**REQUIRED ACTION**
Replicate the data exactly, every line included.

Stored data entries:
######

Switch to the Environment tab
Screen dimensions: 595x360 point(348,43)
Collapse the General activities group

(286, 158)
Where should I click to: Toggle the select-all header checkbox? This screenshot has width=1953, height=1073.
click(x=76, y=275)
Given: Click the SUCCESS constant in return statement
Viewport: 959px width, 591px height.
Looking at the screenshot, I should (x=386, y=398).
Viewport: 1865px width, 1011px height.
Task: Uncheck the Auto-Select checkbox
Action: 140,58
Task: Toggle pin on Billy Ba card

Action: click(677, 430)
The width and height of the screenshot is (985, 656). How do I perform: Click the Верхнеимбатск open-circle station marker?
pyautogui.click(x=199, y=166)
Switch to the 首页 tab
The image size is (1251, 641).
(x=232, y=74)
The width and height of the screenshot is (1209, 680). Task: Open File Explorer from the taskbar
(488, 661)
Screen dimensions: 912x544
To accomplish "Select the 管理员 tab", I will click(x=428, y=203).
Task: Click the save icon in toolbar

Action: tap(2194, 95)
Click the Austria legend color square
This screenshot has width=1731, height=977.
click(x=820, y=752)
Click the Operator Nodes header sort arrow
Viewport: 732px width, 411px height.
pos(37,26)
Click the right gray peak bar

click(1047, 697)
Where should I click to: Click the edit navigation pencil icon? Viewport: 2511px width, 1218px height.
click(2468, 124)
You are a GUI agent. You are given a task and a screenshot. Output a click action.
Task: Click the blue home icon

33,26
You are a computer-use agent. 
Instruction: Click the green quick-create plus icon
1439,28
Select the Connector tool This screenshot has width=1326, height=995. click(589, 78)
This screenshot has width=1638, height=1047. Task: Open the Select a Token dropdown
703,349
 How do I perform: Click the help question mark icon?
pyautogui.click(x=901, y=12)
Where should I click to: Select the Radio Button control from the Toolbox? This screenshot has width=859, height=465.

######

**OUTPUT**
Switch to the Environment tab
Screen dimensions: 595x360 point(348,43)
Collapse the General activities group

(286, 158)
Where should I click to: Toggle the select-all header checkbox? This screenshot has width=1953, height=1073.
click(x=76, y=275)
Given: Click the SUCCESS constant in return statement
Viewport: 959px width, 591px height.
Looking at the screenshot, I should (x=386, y=398).
Viewport: 1865px width, 1011px height.
Task: Uncheck the Auto-Select checkbox
Action: 140,58
Task: Toggle pin on Billy Ba card

Action: click(677, 430)
The width and height of the screenshot is (985, 656). How do I perform: Click the Верхнеимбатск open-circle station marker?
pyautogui.click(x=199, y=166)
Switch to the 首页 tab
The image size is (1251, 641).
(x=232, y=74)
The width and height of the screenshot is (1209, 680). Task: Open File Explorer from the taskbar
(488, 661)
Screen dimensions: 912x544
To accomplish "Select the 管理员 tab", I will click(x=428, y=203).
Task: Click the save icon in toolbar

Action: tap(2194, 95)
Click the Austria legend color square
This screenshot has width=1731, height=977.
click(x=820, y=752)
Click the Operator Nodes header sort arrow
Viewport: 732px width, 411px height.
pos(37,26)
Click the right gray peak bar

click(1047, 697)
Where should I click to: Click the edit navigation pencil icon? Viewport: 2511px width, 1218px height.
click(2468, 124)
You are a GUI agent. You are given a task and a screenshot. Output a click action.
Task: Click the blue home icon

33,26
You are a computer-use agent. 
Instruction: Click the green quick-create plus icon
1439,28
Select the Connector tool This screenshot has width=1326, height=995. click(589, 78)
This screenshot has width=1638, height=1047. Task: Open the Select a Token dropdown
703,349
 How do I perform: Click the help question mark icon?
pyautogui.click(x=901, y=12)
Where should I click to: Select the Radio Button control from the Toolbox? This screenshot has width=859, height=465.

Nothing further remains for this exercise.